E poi ci sono i cammini. Quello francese di Santiago, il Giacobeo dell’Ebro, il Cammino del Santo Graal. Percorsi che sono molto più di itinerari turistici: sono esercizi spirituali in movimento, prove di resistenza fisica e mentale, viaggi interiori camuffati da chilometri. Ho sempre pensato che il pellegrinaggio sia una delle poche esperienze autentiche rimaste in questo mondo saturo di simulacri. Cammini non per arrivare, ma per cambiare mentre cammini.

Il patrimonio monastico aragonese è ancora vivo – ed è questa la parola chiave. San Juan de la Peña, la Certosa dell’Aula Dei, Nuestra Señora del Olivar non sono cartoline del passato. Ospitano ancora comunità religiose, uomini e donne che hanno scelto il silenzio e la preghiera in un’epoca che urla e si agita senza sosta. Visitarli non è voyeurismo spirituale: è entrare in contatto con una scelta radicale, quasi incomprensibile per chi vive fuori da quelle mura.

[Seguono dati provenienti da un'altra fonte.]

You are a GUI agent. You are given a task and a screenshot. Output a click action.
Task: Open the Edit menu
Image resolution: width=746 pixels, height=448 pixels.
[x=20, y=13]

Adesso l’Aragona è Membro Fondatore della Rete Mondiale del Turismo Religioso. Un riconoscimento che la colloca in un mercato che muove 150 milioni di viaggiatori all’anno – cifra che fa girare la testa agli economisti e inquietare gli antropologi. Perché quando il sacro diventa “mercato”, quando la fede si trasforma in “prodotto turistico”, bisogna stare attenti. Molto attenti.

Il progetto “Aragona con l’anima” cerca di bilanciare questa contraddizione. Parla di turismo sostenibile, di professionalizzazione, di un modello che possa attrarre sia il viaggiatore devoto sia quello interessato alla cultura religiosa. È un equilibrio difficile, forse impossibile. Come si fa a preservare l’autenticità di un luogo sacro quando lo si apre al turismo di massa? Come si distingue un pellegrino da un turista con lo zaino?

Forse la risposta sta proprio nei luoghi stessi. Una cattedrale romanica non smette di essere sacra perché qualcuno la fotografa. Un cammino non perde il suo potere trasformativo perché viene segnalato sulle mappe. Il sacro resiste, se gli si lascia lo spazio per resistere.

Quest’anno, nel 2025, è Anno Santo. L’Aragona ha designato una ventina di templi giubilari per accogliere i pellegrini. È un’opportunità, dicono. E lo è, certamente. Ma è anche una prova. Perché dovremo vedere se questi luoghi sapranno mantenere la loro anima mentre accolgono migliaia di visitatori. Se riusciranno a restare spazi di silenzio in mezzo al rumore.

Anni fa, camminando verso Santiago, incontrai un vecchio basco che mi disse: “Il cammino non finisce a Compostela. Finisce quando torni a casa e scopri di essere cambiato”. Ecco, forse è questo che l’Aragona dovrebbe offrire ai suoi visitatori. Non solo chiese e monasteri, non solo numeri e statistiche turistiche. Ma la possibilità di cambiare. Di fermarsi. Di ritrovare, magari, qualcosa che credevano perduto.

In un’epoca di velocità e superficie, l’Aragona custodisce luoghi che ti obbligano a rallentare, a guardare in profondità. Luoghi che – se gliene dai l’occasione – ti ricordano che esiste qualcosa oltre il visibile, oltre il misurabile.

Che esista o no un Dio, questo è affar vostro. Ma che esistano luoghi capaci di farti fare domande più grandi di te, questo è un fatto. E l’Aragona ne è piena.